- **What the task asks**:
Go through the material below and tally every line with the string "updates". Reply with the number only.

** Opening Data for this exercise block **

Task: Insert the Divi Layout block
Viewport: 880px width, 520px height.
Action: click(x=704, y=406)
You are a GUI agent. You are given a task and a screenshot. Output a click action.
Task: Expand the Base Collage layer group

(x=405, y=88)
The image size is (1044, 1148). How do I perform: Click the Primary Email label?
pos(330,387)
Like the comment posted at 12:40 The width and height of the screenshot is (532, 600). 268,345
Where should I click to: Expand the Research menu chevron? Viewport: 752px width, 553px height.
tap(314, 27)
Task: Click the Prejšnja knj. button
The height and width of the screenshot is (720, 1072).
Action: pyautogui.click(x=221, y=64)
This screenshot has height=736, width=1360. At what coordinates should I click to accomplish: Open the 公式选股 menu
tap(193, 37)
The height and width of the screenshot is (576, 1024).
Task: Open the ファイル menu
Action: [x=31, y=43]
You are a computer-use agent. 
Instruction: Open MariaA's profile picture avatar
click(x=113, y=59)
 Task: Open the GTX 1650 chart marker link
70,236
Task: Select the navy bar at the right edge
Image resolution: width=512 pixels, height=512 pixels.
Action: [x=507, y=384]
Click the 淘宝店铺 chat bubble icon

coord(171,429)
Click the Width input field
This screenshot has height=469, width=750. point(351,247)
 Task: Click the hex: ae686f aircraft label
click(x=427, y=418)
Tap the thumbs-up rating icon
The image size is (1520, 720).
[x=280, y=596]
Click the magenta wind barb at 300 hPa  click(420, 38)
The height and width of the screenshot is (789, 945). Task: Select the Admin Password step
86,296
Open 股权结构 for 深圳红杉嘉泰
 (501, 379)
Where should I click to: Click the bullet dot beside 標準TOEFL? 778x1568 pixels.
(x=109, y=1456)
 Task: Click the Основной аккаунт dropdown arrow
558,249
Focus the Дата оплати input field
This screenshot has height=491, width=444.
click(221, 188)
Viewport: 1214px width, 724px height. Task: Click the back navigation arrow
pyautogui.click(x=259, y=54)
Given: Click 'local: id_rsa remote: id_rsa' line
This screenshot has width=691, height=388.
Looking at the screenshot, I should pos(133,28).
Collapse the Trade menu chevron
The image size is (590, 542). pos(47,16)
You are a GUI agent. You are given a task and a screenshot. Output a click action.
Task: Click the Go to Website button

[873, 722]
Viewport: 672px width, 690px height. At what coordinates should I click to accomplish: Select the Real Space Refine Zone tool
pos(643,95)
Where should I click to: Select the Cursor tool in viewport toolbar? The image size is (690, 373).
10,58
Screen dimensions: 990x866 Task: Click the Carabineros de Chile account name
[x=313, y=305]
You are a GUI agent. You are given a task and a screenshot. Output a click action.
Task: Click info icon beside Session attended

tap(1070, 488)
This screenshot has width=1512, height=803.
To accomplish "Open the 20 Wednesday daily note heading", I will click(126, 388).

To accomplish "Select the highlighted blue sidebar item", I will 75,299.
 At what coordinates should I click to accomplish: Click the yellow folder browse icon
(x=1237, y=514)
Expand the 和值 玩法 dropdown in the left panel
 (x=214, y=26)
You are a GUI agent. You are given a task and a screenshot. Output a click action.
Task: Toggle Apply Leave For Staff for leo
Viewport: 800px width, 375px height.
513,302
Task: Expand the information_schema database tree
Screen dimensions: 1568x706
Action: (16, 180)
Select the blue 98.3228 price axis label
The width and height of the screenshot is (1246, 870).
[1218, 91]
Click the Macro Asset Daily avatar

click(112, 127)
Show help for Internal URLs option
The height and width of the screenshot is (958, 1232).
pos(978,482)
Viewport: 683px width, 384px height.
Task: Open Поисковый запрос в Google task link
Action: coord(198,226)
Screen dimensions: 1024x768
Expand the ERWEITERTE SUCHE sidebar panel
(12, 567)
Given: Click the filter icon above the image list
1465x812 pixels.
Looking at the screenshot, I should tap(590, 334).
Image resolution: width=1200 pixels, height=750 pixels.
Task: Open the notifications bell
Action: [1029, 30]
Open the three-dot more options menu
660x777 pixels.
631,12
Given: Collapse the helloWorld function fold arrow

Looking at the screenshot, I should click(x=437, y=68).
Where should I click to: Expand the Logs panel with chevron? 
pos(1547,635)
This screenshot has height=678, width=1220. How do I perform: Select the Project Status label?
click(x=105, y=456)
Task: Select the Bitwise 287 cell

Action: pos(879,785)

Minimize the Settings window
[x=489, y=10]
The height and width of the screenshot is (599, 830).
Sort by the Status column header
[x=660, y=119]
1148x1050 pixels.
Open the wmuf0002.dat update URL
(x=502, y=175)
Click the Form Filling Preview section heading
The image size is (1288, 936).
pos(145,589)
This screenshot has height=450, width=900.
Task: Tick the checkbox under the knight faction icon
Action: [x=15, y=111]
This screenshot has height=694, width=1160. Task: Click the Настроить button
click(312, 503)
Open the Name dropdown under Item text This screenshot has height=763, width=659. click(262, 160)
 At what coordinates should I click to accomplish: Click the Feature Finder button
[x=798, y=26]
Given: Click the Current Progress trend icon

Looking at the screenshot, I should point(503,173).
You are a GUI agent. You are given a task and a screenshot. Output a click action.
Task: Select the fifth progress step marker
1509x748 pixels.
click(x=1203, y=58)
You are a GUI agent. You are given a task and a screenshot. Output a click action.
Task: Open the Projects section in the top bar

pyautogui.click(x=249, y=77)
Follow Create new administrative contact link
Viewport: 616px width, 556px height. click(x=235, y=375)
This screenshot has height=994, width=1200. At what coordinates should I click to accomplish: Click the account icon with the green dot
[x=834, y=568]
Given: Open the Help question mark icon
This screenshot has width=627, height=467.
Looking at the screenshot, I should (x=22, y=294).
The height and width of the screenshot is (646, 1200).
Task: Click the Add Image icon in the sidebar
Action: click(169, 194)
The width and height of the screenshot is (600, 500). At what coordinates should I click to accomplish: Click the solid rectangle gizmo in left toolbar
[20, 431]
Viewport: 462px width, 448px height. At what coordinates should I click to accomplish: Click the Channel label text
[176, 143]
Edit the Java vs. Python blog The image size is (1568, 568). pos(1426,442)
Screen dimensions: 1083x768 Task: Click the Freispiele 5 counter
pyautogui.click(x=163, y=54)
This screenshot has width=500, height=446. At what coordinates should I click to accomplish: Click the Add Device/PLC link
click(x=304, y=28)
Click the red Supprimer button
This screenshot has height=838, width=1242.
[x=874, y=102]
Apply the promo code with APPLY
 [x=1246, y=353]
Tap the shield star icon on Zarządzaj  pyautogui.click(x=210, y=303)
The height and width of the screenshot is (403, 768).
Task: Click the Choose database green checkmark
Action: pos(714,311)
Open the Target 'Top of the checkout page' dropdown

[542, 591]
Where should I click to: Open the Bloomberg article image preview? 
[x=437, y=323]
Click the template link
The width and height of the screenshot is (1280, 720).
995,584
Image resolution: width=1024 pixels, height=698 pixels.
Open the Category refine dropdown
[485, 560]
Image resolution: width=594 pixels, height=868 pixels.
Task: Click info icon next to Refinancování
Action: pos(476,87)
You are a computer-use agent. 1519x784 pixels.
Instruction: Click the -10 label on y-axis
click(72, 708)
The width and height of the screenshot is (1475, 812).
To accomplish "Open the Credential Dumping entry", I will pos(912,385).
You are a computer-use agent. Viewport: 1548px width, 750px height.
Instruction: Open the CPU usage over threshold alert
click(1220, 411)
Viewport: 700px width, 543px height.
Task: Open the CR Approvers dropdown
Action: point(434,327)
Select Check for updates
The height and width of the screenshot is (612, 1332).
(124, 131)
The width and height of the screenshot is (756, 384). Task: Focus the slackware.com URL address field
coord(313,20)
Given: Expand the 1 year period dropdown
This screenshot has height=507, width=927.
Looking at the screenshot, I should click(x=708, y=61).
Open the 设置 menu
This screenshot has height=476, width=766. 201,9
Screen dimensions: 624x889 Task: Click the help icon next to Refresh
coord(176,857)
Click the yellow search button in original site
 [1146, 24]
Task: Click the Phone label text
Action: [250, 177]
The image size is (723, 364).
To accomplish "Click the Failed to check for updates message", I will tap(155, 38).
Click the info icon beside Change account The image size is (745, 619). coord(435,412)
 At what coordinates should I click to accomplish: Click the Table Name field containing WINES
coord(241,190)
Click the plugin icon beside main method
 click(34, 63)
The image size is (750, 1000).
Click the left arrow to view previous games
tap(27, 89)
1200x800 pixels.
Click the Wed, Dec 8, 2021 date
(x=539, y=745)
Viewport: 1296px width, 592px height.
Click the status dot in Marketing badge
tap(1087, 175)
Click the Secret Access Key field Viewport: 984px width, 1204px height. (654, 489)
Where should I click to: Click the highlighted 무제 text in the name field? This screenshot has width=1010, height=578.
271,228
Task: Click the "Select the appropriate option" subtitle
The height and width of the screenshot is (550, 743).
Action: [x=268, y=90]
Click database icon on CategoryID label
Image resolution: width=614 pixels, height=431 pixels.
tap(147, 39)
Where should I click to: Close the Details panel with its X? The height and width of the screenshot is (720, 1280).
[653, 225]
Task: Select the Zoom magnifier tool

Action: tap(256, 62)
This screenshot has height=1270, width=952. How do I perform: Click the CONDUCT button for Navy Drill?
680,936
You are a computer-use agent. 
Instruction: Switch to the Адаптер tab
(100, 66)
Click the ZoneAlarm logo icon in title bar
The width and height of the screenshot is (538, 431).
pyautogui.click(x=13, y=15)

** Closing Data for this exercise block **

- **Output for this exercise**:
2